[Word and element pointing entries]
begin

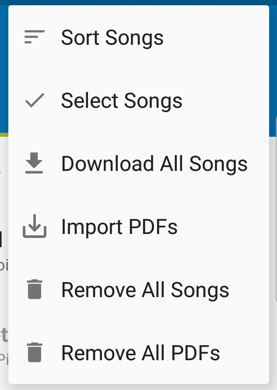Tap the 'PDFs' text in Import PDFs

pos(153,227)
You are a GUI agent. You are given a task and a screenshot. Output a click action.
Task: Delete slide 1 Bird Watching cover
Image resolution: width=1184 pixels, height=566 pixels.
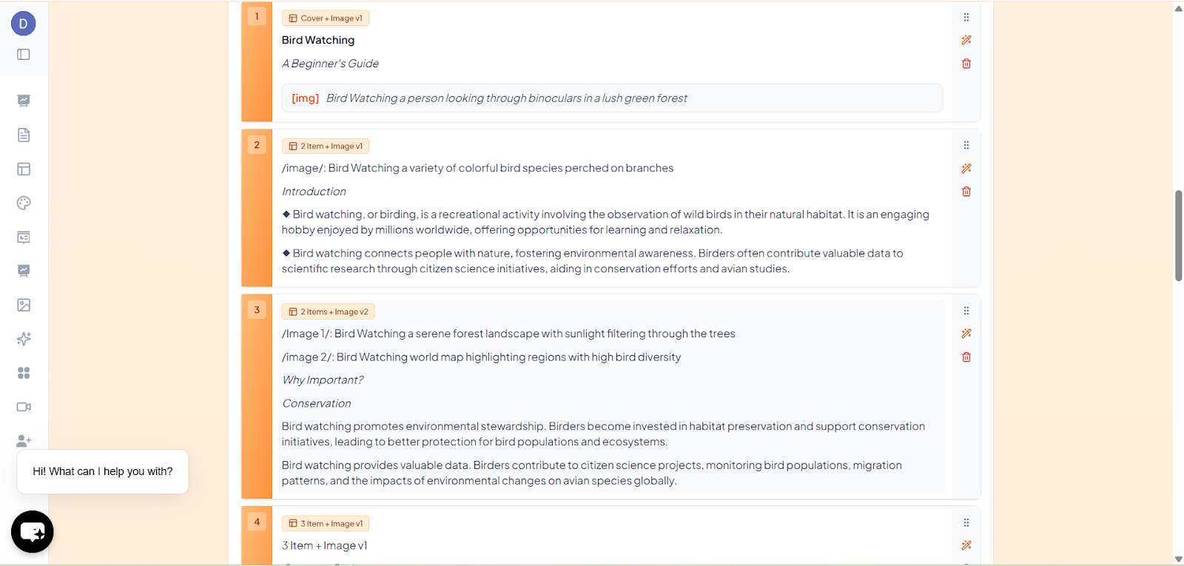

end

## Set exercise
Which lines of the rows above contain the string "action"? Show each of them in full.

## Expected answer
You are a GUI agent. You are given a task and a screenshot. Output a click action.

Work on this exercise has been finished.